Fuel Theatre present 'Waiting…' with Rachel and Peter By Stefan Kaegi
Stefan Kaegi says...
'I was working with visually disabled musicians for my last project ciudades paralelas in many cities across the globe last year. I realized then how much they depend on synthetic voices to use mobile phones, read emails or browse through the internet. Even more than we depend on gps-navigators or telephone answering machines. When you listen to these voices all the time, they become personalities. So I started using text-to-speech-voices that are composed of human syllables to write very subjective texts. These texts look from a computer's perspective back at human patterns of behaviour. One of these behaviours by which the computer voice finds particularly strange is waiting. The artificial voice doesn’t wait. It doesn't know boredom nor the fear of growing old. Rachel and Peter are my voices in a mobile audio tour Remote Berlin that is running until mid-May in Berlin and later in a few other cities. These tours are always very site-specific experiences for crowds of 50 walkers. Opposed to Remote Berlin, my contribution for "while you wait" is more subjective and portable to wherever you wait. It focuses more on the imaginary world we build up, when we try to imagine what identities behind artificial intelligence might look like.'
About Stefan
Stefan Kaegi produces documentary theatre plays, radio shows and works in the urban environment in a diverse variety of collaborative partnerships. Using research, public auditions and conceptual processes, he gives voice to ‘experts' who are not trained actors but have something to tell.
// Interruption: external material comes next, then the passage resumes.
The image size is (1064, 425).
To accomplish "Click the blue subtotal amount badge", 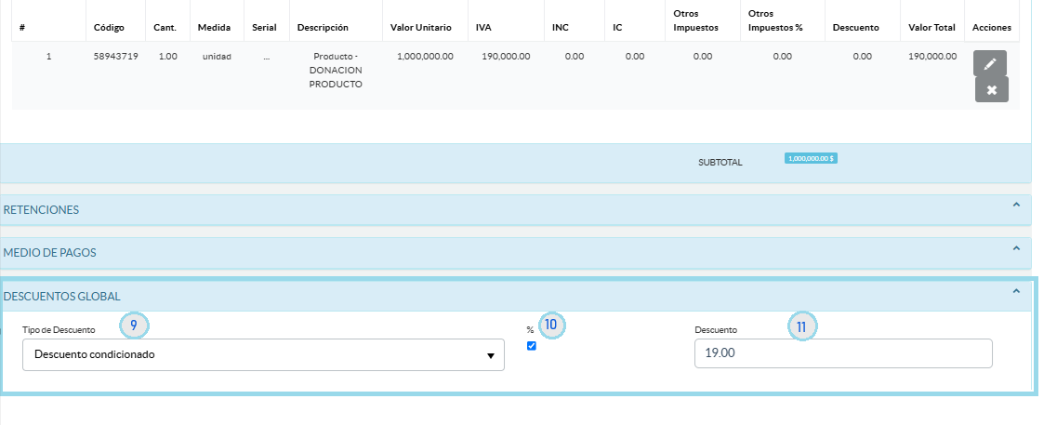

Kaegi co-produces works with Helgard Haug and Daniel Wetzel, under the label “Rimini Protokoll”. Rimini Protokoll's purpose is to pry apart the sense of reality and present all its facets from unusual perspectives. Recent works include Call Cutta in a Box, a one-to-one telephone performance that takes place live from a call centre in India, Hauptversammlung (“Annual General Meeting”), a parasitic intervention at Daimler’s shareholders' meeting, the multi-player-on-stage-game Best Before (Vancouver 2010), the video-walk Outdoors (National Theatre of Wales 2011), various personalized versions of 100% [City ](in Vienna, London, Melbourne and many other cities in with 100 local citizens on stage) and Lagos Business Angels with Nigerian business people (Berlin 2012).
In 2007, Rimini Protokoll was awarded with the Faust Theatre Prize. In 2008 it received the European prize “New Realities in Theatre”, and in 2011 the Silver Lion at the Venice Biennale for performing arts.
Since 2006, Kaegi has often worked with Lola Arias, most recently on Chácara Paraíso, which featured Brazilian policemen, and on Airport Kids, with global nomads between 7 and 13 years of age. Together they curated ciudades paralelas / parallel cities, a portable festival for urban interventions.